WRITTEN PROBLEM: Rewrite the lines below, changing every "GUI agent" to "screen assistant" and leaving everything else as it is.

************

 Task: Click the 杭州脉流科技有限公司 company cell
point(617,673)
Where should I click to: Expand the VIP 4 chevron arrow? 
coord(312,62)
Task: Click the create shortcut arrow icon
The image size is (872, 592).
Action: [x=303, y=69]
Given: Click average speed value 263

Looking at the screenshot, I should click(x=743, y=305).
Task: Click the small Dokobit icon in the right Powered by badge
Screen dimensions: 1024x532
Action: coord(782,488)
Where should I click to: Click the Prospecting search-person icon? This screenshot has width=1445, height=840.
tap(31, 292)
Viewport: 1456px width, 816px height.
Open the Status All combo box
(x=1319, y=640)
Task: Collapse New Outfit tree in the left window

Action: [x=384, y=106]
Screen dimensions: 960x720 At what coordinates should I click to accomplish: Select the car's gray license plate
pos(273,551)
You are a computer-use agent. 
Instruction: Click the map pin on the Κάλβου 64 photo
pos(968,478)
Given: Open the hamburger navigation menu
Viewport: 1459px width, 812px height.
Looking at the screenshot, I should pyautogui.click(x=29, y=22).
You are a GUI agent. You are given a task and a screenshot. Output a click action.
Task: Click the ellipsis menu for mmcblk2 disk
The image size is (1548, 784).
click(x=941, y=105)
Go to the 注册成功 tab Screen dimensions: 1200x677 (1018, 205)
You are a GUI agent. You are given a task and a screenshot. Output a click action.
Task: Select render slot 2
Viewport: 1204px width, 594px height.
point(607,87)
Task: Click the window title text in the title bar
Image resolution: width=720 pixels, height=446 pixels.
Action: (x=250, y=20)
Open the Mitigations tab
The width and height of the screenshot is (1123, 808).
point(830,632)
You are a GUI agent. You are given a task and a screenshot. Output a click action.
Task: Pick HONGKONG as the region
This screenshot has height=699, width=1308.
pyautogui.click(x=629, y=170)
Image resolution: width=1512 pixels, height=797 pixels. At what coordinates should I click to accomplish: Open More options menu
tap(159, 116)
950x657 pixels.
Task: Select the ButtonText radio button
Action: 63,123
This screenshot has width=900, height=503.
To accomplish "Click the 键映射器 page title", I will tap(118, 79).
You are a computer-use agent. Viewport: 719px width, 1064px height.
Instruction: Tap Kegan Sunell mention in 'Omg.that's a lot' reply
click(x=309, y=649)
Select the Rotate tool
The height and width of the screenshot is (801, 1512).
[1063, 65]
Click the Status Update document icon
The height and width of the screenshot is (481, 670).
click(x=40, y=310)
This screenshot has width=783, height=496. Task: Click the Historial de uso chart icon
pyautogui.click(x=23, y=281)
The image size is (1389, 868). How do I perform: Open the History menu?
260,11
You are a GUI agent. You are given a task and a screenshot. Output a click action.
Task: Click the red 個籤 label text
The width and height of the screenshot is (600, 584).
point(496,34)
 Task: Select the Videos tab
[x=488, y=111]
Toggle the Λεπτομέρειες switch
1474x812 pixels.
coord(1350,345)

************

TASK OUTPUT:
 Task: Click the 杭州脉流科技有限公司 company cell
point(617,673)
Where should I click to: Expand the VIP 4 chevron arrow? 
coord(312,62)
Task: Click the create shortcut arrow icon
The image size is (872, 592).
Action: [x=303, y=69]
Given: Click average speed value 263

Looking at the screenshot, I should click(x=743, y=305).
Task: Click the small Dokobit icon in the right Powered by badge
Screen dimensions: 1024x532
Action: coord(782,488)
Where should I click to: Click the Prospecting search-person icon? This screenshot has width=1445, height=840.
tap(31, 292)
Viewport: 1456px width, 816px height.
Open the Status All combo box
(x=1319, y=640)
Task: Collapse New Outfit tree in the left window

Action: [x=384, y=106]
Screen dimensions: 960x720 At what coordinates should I click to accomplish: Select the car's gray license plate
pos(273,551)
You are a computer-use agent. 
Instruction: Click the map pin on the Κάλβου 64 photo
pos(968,478)
Given: Open the hamburger navigation menu
Viewport: 1459px width, 812px height.
Looking at the screenshot, I should pyautogui.click(x=29, y=22).
You are a screen assistant. You are given a task and a screenshot. Output a click action.
Task: Click the ellipsis menu for mmcblk2 disk
The image size is (1548, 784).
click(x=941, y=105)
Go to the 注册成功 tab Screen dimensions: 1200x677 (1018, 205)
You are a screen assistant. You are given a task and a screenshot. Output a click action.
Task: Select render slot 2
Viewport: 1204px width, 594px height.
point(607,87)
Task: Click the window title text in the title bar
Image resolution: width=720 pixels, height=446 pixels.
Action: (x=250, y=20)
Open the Mitigations tab
The width and height of the screenshot is (1123, 808).
point(830,632)
You are a screen assistant. You are given a task and a screenshot. Output a click action.
Task: Pick HONGKONG as the region
This screenshot has height=699, width=1308.
pyautogui.click(x=629, y=170)
Image resolution: width=1512 pixels, height=797 pixels. At what coordinates should I click to accomplish: Open More options menu
tap(159, 116)
950x657 pixels.
Task: Select the ButtonText radio button
Action: 63,123
This screenshot has width=900, height=503.
To accomplish "Click the 键映射器 page title", I will tap(118, 79).
You are a computer-use agent. Viewport: 719px width, 1064px height.
Instruction: Tap Kegan Sunell mention in 'Omg.that's a lot' reply
click(x=309, y=649)
Select the Rotate tool
The height and width of the screenshot is (801, 1512).
[1063, 65]
Click the Status Update document icon
The height and width of the screenshot is (481, 670).
click(x=40, y=310)
This screenshot has width=783, height=496. Task: Click the Historial de uso chart icon
pyautogui.click(x=23, y=281)
The image size is (1389, 868). How do I perform: Open the History menu?
260,11
You are a screen assistant. You are given a task and a screenshot. Output a click action.
Task: Click the red 個籤 label text
The width and height of the screenshot is (600, 584).
point(496,34)
 Task: Select the Videos tab
[x=488, y=111]
Toggle the Λεπτομέρειες switch
1474x812 pixels.
coord(1350,345)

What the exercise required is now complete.